Douglas Noël Adams was an English author, comic radio dramatist,
and musician. He is best known as the author of the Hitchhiker's
Guide to the Galaxy series. Hitchhiker's began on radio, and
developed into a "trilogy" of five books (which sold more than
fifteen million copies during his lifetime) as well as a
television series, a comic book series, a computer game and a
feature film that was completed after Adams' death. The series
has also been adapted for live theatre using various scripts;
the earliest such productions used material newly written by
Adams. He was known to some fans as Bop Ad (after his illegible
signature), or by his initials "DNA".
In addition to The Hitchhiker's Guide to the Galaxy, Douglas
Adams wrote or co-wrote three stories of the science fiction
television series Doctor Who and served as Script Editor during
the seventeenth season. His other written works include the Dirk
Gently novels, and co-wrote two Liff books and Last Chance to
See, itself based on a radio series. Adams also originated the
idea for the computer game Starship Titanic, which was realized
by a company that Adams co-founded, and adapted into a novel by
Terry Jones. A posthumous collection of essays and other
material, including an incomplete novel, was published as The
Salmon of Doubt in 2002.
His fans and friends also knew Adams as an environmental
activist, a self-described "radical atheist", and a lover of
fast cars, cameras, the Macintosh computer, and other "techno
gizmos." Acclaimed biologist Richard Dawkins dedicated his book
The God Delusion to Douglas Adams and in it describes how Adams
came to understand evolution, consequently "converting" to
atheism. Douglas was a keen technologist, writing about such
inventions as e-mail and Usenet before they became widely
popular, or even widely known.
Toward the end of his life, he was a sought-after lecturer on
topics including technology and the environment. Since his death
at the age of 49, he is still widely revered in science fiction
and fantasy fandom circles.
Early life
Douglas Adams was born to Janet Adams (née Donovan, and now
known as Janet Thrift) and Christopher Douglas Adams in
Cambridge, England. His parents had one other child together,
Susan, who was born in March 1955. His parents separated and
divorced in 1957, and Douglas, Susan, and Janet moved in with
Janet's parents, the Donovans, in Brentwood, Essex. Douglas's
grandmother kept her house as an official RSPCA refuge for hurt
animals, which "exacerbated young Douglas's hayfever and
asthma."
Christopher Adams remarried in July 1960, to Mary Judith Stewart
(born Judith Robertson). From this marriage, Douglas Adams had a
half-sister, Heather. Janet remarried in 1964, to a
veterinarian, Ron Thrift, providing two more half-siblings to
Douglas; Jane and James Thrift.
Education and early works
Adams first attended Primrose Hill Primary School in Brentwood.

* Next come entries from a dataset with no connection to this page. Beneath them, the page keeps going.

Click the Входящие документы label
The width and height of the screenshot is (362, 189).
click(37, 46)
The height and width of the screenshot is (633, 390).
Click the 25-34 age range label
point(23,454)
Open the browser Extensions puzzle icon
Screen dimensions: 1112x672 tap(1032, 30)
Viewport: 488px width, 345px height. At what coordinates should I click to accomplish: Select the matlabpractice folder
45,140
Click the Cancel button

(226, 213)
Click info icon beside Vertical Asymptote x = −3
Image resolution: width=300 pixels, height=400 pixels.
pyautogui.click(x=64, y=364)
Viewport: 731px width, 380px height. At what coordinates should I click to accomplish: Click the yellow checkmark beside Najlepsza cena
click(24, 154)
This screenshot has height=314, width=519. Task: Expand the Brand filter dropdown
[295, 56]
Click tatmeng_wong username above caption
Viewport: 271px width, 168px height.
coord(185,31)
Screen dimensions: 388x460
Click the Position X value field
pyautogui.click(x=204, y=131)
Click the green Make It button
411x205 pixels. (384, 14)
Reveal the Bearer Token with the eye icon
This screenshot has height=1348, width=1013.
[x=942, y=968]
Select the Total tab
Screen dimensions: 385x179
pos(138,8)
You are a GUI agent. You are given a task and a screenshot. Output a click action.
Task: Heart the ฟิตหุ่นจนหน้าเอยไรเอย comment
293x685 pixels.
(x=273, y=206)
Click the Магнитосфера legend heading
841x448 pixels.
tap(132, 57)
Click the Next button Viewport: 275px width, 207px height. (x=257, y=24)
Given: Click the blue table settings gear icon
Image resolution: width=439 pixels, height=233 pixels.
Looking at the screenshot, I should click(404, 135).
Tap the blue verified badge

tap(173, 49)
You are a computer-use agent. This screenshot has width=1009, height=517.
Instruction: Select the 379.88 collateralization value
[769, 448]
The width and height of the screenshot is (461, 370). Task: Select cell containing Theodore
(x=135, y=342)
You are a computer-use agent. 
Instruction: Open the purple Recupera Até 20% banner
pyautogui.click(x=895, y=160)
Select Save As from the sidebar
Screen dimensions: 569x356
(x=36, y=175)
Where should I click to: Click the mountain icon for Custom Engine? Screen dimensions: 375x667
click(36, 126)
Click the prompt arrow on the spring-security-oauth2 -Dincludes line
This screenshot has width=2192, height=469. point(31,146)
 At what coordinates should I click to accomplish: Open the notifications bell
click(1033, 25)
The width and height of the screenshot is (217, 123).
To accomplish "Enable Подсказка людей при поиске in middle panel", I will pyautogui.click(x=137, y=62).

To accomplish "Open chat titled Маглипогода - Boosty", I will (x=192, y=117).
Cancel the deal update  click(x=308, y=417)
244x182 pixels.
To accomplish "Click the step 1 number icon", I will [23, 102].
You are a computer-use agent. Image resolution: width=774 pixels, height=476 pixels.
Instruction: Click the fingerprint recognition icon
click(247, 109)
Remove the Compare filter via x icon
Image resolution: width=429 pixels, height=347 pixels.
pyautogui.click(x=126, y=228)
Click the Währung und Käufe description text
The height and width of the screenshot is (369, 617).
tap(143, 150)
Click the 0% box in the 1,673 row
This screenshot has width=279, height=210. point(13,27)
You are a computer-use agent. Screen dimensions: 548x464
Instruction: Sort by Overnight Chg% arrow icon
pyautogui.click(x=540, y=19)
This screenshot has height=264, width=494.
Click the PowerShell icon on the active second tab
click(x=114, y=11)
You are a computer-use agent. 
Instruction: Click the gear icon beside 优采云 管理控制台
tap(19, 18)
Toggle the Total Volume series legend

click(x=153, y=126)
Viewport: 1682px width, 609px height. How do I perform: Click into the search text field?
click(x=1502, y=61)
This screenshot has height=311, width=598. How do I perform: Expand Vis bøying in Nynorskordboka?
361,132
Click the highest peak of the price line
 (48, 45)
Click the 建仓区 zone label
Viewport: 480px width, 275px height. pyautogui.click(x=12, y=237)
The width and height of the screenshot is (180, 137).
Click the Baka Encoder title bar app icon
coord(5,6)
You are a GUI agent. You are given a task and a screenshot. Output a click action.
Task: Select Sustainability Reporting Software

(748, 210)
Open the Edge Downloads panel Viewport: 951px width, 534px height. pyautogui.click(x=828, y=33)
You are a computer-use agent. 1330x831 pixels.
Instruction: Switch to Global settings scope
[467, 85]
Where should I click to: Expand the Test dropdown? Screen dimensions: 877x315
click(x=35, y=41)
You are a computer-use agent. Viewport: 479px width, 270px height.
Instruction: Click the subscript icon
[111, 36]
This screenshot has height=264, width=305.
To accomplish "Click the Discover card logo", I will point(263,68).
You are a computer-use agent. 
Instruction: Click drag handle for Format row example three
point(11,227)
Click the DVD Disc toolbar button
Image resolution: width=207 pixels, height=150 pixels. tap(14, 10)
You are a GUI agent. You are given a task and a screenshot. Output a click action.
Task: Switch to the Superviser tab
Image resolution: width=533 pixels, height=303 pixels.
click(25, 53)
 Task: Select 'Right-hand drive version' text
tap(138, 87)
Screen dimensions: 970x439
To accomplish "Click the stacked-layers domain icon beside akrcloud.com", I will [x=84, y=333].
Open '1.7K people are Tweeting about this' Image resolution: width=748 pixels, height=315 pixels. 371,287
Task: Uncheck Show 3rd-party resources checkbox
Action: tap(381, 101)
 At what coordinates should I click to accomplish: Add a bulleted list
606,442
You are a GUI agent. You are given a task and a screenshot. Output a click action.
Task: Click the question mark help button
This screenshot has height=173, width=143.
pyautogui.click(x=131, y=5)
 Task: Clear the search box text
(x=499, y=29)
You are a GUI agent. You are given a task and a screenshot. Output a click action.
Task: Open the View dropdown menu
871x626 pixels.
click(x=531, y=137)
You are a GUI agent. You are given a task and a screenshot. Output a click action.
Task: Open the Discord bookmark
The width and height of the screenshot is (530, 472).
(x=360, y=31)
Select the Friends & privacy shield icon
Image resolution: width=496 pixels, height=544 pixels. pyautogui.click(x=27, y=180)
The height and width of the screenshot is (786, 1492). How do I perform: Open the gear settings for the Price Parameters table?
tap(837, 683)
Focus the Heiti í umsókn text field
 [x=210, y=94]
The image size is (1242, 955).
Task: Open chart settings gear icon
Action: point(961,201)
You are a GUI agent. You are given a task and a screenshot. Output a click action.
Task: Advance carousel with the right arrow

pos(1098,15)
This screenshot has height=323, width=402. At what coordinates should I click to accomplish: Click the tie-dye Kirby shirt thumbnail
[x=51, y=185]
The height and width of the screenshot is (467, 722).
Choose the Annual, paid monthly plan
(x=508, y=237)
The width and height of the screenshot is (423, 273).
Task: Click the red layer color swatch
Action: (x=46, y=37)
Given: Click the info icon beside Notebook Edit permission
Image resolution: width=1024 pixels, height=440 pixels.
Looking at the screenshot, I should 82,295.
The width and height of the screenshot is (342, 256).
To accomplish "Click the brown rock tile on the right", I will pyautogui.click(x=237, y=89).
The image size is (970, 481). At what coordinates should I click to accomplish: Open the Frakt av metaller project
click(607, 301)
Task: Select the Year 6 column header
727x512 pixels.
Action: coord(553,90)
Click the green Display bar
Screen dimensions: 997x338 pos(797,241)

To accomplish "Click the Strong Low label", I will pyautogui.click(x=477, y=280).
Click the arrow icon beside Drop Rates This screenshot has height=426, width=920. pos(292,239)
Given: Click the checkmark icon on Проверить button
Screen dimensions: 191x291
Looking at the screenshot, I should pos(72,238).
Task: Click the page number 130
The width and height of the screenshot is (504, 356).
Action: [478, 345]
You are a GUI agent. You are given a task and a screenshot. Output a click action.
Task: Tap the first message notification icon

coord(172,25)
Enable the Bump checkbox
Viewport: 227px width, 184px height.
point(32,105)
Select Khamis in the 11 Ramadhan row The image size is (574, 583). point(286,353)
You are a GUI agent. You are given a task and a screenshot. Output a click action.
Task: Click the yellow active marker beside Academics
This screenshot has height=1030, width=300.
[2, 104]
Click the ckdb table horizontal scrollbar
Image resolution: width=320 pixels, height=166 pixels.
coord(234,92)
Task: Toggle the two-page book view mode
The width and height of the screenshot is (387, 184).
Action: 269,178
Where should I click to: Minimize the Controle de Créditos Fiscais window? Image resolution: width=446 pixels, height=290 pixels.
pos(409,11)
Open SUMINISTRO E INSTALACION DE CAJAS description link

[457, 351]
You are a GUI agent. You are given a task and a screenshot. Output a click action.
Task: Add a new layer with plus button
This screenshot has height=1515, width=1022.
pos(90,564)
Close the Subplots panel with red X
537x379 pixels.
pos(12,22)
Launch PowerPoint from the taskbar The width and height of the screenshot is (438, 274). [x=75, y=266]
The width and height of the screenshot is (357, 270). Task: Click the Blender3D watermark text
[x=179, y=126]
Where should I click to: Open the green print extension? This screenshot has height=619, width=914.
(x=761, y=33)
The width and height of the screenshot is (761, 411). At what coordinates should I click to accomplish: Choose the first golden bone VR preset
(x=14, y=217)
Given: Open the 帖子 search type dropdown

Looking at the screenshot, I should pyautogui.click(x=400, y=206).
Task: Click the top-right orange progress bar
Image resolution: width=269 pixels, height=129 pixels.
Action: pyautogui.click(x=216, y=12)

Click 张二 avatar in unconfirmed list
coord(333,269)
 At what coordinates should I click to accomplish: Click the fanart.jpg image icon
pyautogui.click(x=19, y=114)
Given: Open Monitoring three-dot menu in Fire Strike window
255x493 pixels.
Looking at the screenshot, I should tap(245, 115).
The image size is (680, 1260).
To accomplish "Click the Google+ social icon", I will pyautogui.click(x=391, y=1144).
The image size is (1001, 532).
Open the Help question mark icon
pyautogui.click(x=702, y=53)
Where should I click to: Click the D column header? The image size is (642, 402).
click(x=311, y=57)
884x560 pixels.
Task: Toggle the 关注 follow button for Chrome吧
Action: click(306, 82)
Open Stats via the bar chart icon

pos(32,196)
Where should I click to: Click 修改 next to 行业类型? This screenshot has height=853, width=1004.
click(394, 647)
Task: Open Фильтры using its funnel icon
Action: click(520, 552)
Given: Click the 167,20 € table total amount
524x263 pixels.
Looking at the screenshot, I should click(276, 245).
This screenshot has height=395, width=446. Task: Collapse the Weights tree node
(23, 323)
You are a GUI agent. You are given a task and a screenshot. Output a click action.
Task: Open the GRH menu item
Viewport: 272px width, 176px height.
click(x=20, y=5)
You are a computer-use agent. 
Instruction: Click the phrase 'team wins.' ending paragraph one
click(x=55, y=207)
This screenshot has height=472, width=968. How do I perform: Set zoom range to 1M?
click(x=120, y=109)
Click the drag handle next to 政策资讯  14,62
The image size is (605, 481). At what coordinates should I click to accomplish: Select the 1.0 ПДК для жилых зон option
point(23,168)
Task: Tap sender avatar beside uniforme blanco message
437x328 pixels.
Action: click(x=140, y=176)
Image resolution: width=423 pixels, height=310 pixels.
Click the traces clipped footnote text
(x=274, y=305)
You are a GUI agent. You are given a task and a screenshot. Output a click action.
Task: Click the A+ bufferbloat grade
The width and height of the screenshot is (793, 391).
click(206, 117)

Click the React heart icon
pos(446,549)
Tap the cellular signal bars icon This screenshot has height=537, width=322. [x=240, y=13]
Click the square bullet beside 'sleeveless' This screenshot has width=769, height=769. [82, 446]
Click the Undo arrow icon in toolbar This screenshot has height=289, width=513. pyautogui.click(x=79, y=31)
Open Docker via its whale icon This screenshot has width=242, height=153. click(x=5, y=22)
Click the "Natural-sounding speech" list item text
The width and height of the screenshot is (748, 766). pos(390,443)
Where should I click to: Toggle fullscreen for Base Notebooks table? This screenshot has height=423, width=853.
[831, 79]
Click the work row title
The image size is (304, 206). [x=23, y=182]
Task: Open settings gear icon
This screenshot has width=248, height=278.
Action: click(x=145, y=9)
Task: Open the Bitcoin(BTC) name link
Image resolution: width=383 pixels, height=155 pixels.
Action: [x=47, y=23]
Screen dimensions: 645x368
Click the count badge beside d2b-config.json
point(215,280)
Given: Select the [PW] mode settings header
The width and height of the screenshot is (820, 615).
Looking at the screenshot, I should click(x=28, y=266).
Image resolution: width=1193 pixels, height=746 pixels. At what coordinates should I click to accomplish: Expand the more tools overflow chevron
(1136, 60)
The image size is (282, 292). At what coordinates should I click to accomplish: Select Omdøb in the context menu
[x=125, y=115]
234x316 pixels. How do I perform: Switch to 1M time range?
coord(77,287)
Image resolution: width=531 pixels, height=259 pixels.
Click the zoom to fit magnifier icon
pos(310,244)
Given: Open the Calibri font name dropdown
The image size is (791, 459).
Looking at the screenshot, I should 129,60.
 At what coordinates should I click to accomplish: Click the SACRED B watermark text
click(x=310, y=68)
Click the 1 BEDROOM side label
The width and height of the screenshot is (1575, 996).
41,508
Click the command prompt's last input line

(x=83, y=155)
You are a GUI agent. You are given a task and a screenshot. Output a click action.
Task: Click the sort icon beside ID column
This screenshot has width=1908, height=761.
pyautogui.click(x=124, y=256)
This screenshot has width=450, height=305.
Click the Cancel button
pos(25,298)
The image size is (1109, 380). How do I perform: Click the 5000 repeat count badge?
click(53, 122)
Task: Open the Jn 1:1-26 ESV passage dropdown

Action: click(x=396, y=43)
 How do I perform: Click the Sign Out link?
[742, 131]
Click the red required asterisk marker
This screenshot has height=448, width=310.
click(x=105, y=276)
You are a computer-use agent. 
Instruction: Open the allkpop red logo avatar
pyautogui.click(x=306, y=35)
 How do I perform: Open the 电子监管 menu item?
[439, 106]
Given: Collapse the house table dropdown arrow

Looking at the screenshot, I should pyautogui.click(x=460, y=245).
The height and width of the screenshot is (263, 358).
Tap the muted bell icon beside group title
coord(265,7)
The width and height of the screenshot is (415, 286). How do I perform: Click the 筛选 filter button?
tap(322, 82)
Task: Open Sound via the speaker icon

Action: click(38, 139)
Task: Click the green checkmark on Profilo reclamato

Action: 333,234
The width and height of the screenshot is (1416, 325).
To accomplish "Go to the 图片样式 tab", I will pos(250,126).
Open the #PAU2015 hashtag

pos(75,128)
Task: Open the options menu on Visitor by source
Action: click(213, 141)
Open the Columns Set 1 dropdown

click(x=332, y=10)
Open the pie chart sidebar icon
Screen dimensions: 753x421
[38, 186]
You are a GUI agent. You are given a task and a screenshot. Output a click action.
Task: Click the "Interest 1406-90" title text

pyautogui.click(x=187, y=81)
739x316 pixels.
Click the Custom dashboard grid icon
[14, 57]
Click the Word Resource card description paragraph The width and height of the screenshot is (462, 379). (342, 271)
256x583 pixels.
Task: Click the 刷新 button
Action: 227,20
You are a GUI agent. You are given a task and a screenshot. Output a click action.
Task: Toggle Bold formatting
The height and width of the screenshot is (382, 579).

He took the exams and interviewed for Brentwood School at age
six, and attended the preparatory school from 1959 to 1964, then
the main school until 1970. He was in the top stream, and
specialised in the arts in the sixth form, after which he stayed
an extra term in a special seventh form class, customary in the
school for those preparing for Oxbridge entrance exams.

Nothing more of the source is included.